Toshiba email compromise reveals Social Security numbers

The American subsidiary of Toshiba, Toshiba America Business Solutions (TABS), experienced an email compromise that allowed an unauthorized actor to access personal information and Social Security numbers.

TABS “identified and addressed suspicious activity within (its) email environment” and “immediately took steps to ensure (its) email tenant was secure,” the company states.

Based on its preliminary review of the incident, certain data elements were “potentially” viewed by an unauthorized actor.

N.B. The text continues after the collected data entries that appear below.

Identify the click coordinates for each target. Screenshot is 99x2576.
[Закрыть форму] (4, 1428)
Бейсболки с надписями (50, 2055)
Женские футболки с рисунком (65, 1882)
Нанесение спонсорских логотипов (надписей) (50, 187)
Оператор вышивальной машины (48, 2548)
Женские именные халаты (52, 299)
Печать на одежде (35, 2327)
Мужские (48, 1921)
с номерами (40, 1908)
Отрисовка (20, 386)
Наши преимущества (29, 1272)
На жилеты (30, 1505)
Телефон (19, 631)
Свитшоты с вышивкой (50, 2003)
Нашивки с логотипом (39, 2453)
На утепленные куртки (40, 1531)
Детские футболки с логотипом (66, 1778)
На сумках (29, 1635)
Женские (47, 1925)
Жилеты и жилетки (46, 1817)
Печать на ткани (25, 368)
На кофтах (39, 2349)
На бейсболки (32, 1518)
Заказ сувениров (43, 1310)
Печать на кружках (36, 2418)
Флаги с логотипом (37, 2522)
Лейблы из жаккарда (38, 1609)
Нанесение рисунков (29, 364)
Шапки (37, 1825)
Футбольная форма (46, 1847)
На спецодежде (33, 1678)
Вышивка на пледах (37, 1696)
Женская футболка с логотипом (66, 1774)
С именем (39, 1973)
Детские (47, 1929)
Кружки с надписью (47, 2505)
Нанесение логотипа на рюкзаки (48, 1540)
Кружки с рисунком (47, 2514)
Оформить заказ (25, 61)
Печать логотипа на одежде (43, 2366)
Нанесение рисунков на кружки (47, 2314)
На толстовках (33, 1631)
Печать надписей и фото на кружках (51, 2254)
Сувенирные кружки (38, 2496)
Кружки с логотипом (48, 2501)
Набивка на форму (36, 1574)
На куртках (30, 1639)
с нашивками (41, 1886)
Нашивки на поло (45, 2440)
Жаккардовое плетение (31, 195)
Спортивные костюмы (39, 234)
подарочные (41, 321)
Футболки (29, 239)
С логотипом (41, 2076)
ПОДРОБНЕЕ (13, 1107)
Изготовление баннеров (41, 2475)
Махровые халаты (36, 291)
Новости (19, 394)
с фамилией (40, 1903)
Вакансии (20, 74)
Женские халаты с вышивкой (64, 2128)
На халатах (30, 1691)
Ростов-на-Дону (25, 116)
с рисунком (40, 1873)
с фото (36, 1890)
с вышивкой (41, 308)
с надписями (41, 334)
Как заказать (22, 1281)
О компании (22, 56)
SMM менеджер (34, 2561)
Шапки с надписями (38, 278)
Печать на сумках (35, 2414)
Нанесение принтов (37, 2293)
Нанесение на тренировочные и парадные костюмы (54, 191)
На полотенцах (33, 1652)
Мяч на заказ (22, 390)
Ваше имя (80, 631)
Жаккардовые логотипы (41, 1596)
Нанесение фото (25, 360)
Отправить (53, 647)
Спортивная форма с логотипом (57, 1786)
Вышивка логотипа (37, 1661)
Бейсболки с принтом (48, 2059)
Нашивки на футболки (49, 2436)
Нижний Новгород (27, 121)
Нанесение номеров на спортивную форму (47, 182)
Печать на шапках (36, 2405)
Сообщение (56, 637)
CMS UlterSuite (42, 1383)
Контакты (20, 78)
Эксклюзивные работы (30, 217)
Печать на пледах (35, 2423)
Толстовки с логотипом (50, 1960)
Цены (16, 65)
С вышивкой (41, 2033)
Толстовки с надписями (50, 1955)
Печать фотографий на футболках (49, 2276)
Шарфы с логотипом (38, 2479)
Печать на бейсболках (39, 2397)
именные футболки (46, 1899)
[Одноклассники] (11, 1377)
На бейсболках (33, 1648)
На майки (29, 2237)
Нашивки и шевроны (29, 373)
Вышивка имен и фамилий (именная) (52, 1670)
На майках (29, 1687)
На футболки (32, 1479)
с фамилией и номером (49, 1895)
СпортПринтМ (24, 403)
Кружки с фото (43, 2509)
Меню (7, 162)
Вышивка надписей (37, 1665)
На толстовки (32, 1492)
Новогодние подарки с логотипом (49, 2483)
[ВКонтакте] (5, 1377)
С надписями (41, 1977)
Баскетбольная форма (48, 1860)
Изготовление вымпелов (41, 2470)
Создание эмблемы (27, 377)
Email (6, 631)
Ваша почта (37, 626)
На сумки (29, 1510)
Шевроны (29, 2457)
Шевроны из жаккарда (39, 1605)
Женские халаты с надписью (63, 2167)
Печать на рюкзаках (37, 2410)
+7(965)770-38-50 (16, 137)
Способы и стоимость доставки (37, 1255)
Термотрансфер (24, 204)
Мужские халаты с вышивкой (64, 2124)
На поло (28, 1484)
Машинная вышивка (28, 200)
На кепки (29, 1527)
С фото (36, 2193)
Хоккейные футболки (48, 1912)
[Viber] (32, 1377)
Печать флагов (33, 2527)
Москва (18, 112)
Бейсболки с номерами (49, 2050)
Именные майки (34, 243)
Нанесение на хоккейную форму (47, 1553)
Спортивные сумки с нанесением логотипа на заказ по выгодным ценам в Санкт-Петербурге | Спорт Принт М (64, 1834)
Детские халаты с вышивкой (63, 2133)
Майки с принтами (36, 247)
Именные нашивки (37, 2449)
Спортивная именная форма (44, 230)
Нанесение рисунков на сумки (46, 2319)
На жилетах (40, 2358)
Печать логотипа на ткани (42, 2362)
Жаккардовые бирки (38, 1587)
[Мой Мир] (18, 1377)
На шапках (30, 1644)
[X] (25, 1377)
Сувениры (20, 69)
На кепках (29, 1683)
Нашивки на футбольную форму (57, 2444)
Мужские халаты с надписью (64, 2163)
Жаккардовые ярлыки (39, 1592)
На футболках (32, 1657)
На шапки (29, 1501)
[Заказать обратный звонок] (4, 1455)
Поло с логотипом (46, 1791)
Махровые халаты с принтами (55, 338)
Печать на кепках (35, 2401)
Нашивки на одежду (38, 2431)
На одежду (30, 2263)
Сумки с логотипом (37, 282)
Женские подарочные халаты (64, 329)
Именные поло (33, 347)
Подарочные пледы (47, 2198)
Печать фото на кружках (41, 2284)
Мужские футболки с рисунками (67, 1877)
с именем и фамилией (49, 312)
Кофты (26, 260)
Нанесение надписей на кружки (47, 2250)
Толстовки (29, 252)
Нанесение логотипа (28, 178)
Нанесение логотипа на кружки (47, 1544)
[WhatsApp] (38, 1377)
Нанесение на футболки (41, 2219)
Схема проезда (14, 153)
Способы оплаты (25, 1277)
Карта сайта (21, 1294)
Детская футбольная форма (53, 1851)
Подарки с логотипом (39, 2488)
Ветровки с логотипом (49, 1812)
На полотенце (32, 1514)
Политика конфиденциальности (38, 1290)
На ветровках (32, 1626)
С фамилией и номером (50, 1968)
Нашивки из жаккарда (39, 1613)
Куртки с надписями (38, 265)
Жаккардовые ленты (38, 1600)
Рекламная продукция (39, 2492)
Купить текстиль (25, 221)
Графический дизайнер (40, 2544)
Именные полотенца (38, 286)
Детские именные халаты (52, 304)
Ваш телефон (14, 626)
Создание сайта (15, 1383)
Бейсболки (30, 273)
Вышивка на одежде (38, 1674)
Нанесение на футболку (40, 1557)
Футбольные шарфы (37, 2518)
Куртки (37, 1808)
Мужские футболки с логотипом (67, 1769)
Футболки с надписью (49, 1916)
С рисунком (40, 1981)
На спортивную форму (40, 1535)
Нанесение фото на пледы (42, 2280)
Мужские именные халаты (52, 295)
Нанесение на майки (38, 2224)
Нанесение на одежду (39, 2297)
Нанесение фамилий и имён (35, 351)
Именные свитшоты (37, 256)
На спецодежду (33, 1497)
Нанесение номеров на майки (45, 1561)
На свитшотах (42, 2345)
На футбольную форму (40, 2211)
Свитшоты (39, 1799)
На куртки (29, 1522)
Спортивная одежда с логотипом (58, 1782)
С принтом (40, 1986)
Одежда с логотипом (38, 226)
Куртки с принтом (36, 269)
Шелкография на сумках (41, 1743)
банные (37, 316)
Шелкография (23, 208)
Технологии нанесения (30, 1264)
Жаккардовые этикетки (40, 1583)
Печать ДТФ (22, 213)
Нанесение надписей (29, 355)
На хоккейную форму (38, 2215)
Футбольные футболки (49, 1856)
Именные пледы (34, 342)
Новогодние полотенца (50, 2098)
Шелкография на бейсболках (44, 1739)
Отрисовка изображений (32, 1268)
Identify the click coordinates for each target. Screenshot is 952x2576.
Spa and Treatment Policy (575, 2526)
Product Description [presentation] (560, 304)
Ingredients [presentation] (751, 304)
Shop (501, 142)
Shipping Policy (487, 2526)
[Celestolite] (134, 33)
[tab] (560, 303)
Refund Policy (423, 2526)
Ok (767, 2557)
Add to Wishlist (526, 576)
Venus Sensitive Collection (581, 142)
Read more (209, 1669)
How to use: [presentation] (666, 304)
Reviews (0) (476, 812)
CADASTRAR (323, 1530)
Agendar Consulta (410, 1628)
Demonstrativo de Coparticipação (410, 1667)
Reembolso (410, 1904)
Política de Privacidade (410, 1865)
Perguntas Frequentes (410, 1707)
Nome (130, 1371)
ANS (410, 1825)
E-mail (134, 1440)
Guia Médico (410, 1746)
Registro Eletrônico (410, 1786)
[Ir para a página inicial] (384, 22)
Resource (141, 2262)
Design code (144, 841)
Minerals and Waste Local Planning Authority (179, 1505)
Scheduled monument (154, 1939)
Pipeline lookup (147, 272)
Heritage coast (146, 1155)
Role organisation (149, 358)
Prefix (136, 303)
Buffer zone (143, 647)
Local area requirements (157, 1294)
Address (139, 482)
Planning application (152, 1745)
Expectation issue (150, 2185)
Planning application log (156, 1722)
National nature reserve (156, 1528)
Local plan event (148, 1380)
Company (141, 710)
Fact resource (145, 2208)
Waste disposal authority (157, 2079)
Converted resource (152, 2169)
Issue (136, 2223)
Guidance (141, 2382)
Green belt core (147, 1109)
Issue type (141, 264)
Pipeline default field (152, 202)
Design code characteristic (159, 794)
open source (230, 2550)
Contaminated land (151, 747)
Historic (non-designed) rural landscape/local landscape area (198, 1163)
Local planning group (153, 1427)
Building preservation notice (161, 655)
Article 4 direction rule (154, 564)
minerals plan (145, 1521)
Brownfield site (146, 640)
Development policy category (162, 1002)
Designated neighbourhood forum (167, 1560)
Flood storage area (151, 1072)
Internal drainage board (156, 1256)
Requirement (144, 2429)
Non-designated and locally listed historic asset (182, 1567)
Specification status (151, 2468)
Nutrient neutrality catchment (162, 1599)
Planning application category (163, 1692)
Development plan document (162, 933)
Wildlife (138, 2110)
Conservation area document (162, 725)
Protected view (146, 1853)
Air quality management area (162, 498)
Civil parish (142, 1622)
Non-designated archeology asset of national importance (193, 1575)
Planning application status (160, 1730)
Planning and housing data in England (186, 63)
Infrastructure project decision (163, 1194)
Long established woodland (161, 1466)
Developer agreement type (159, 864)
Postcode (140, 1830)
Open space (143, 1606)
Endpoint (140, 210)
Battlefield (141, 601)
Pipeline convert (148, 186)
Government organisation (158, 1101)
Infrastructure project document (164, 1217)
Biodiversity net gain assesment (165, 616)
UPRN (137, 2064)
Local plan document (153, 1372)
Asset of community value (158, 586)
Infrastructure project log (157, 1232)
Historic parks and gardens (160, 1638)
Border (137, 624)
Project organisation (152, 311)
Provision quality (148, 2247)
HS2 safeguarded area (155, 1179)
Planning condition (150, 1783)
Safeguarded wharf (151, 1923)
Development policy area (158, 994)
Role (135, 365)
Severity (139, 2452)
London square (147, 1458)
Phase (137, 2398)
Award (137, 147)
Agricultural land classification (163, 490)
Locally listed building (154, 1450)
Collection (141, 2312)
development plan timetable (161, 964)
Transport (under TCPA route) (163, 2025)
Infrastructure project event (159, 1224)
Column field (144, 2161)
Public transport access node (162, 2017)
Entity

The personal information involved includes:

  • Names
  • Social Security numbers

The full scope of the incident is unknown, as a notification letter uploaded to the Office of the Maine Attorney General doesn’t specify how many people were affected, apart from one Maine resident.

However, since TABS has also submitted information about the breach to the Massachusetts Office of Consumer Affairs and Business Regulation, the email compromise likely impacted multiple individuals across several US states.

Cybernews has reached out to Toshiba America Business Solutions for comment.

The breach lasted almost a year as the compromise occurred between April 2023 and March 2024 – the incident was only discovered in May 2024.

The incident was reported to law enforcement, and the investigation into the email compromise is ongoing, TABS said.

TABS has organized a complimentary two-year identity monitoring service for those affected by the incident.

Toshiba America Business Solutions is a subsidiary of Toshiba TEC corporation and is known for its office printing and retail solutions across the US and Latin America.

According to Zippia, TABS’ annual revenue is approximately $1.1 billion, and the company employs almost 4000 people.